_TO DO:_
Collect all lines containing the word "computer" from the data.

_DATASET RECORDS:_
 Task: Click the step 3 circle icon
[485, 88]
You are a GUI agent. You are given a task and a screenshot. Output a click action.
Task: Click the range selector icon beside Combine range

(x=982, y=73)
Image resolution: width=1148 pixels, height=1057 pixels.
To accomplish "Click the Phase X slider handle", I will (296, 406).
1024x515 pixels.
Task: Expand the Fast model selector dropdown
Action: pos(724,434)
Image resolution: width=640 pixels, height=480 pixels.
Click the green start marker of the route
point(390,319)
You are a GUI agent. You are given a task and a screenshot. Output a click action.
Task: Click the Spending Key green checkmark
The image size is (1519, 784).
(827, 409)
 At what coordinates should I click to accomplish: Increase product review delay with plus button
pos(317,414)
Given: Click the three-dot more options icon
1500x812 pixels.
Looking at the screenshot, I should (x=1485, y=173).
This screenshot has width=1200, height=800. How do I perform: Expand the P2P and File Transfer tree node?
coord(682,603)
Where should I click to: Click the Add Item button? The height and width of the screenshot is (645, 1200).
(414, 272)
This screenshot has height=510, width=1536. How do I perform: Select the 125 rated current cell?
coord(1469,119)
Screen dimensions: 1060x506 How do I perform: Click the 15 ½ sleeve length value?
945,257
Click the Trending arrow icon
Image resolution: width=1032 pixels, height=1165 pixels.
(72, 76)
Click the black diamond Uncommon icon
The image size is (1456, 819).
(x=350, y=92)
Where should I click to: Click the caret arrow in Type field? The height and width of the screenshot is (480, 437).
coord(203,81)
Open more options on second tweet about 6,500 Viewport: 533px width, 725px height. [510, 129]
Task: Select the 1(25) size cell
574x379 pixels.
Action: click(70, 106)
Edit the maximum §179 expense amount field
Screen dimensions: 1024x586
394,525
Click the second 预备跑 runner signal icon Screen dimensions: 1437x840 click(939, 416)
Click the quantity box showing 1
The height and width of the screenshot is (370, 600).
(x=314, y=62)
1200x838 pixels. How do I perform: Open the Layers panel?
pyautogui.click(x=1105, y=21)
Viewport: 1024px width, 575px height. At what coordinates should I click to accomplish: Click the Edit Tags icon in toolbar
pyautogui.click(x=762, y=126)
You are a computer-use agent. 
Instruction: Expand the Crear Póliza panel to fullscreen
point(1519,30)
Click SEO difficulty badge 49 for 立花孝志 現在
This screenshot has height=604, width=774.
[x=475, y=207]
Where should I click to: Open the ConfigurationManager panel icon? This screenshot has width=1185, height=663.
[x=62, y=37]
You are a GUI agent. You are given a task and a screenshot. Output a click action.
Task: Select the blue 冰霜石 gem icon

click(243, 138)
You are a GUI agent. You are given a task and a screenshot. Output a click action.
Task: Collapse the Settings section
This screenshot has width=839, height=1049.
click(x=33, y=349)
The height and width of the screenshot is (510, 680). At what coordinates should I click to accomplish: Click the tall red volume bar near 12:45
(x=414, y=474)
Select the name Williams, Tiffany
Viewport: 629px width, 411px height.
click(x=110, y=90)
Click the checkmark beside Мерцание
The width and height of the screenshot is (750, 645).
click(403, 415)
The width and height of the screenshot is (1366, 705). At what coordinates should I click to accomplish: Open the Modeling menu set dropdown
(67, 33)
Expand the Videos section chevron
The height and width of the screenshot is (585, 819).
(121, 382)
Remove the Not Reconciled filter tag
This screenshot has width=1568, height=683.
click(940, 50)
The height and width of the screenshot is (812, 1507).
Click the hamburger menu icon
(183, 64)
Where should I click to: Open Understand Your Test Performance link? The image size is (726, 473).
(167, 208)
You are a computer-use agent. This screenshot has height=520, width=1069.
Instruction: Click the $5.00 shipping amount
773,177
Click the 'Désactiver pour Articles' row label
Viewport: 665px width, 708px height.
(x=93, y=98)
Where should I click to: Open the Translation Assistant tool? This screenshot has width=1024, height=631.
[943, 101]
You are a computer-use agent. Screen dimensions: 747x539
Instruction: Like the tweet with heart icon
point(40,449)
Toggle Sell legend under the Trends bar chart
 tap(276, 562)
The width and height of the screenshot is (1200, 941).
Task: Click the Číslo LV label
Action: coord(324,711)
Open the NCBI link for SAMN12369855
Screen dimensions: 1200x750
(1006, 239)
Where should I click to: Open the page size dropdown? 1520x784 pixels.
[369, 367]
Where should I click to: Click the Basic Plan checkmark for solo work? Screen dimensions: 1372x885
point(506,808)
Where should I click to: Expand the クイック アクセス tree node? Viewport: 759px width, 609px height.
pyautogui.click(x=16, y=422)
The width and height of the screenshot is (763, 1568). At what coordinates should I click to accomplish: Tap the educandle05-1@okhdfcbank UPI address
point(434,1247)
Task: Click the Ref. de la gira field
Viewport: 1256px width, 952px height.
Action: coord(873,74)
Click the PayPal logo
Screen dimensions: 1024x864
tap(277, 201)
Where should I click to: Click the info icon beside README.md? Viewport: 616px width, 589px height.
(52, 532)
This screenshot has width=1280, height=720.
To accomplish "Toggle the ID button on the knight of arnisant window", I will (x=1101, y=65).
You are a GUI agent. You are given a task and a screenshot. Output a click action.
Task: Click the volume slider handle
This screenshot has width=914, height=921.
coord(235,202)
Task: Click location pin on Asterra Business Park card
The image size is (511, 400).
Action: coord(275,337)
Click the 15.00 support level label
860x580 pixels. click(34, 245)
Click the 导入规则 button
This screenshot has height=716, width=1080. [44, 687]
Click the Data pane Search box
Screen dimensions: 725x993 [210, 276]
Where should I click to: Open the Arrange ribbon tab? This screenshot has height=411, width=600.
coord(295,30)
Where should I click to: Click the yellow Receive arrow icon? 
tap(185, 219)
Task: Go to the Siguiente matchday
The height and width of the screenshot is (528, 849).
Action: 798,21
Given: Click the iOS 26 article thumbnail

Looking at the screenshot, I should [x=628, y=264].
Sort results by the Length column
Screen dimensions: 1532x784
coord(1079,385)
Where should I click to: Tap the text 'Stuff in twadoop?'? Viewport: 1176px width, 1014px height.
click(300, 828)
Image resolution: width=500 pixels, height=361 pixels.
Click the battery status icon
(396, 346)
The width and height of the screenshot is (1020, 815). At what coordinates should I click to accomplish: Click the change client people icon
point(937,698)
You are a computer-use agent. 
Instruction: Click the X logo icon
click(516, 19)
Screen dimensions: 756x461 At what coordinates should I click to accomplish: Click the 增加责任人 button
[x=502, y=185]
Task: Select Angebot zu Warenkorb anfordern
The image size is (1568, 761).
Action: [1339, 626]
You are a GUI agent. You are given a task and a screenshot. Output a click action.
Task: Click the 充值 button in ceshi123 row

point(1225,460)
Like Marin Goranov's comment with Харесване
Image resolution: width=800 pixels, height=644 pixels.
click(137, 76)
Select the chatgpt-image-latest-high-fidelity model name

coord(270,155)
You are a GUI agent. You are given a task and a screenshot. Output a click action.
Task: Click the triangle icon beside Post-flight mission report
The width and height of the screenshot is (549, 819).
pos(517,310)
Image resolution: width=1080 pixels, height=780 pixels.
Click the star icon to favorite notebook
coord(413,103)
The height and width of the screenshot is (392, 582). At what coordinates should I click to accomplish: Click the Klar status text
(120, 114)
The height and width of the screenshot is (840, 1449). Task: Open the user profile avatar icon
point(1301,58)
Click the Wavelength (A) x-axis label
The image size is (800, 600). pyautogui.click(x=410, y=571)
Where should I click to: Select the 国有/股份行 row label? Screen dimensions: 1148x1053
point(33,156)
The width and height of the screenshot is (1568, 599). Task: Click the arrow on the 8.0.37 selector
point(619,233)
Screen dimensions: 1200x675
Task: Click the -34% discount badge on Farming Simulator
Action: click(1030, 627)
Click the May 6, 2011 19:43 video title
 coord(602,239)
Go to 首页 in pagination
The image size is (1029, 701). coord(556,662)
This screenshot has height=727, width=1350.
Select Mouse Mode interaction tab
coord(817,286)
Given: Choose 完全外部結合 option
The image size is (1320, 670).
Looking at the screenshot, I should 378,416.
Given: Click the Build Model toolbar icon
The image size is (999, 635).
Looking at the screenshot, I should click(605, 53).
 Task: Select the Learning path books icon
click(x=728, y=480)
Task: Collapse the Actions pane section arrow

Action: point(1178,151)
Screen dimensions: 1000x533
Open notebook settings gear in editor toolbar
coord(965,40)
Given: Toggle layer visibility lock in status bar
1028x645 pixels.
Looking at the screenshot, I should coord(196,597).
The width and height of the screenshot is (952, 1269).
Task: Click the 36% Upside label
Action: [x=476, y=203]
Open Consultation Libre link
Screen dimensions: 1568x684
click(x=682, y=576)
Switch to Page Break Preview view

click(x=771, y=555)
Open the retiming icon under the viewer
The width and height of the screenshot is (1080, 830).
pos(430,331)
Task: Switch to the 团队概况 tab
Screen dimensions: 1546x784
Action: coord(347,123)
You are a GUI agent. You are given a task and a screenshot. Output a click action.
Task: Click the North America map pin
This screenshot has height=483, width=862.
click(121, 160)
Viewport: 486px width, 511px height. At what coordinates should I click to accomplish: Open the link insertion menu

_EXERCISE RESPONSE:_
You are a computer-use agent. 
You are a computer-use agent. This screenshot has height=520, width=1069.
You are a computer-use agent. Screen dimensions: 747x539
You are a computer-use agent. 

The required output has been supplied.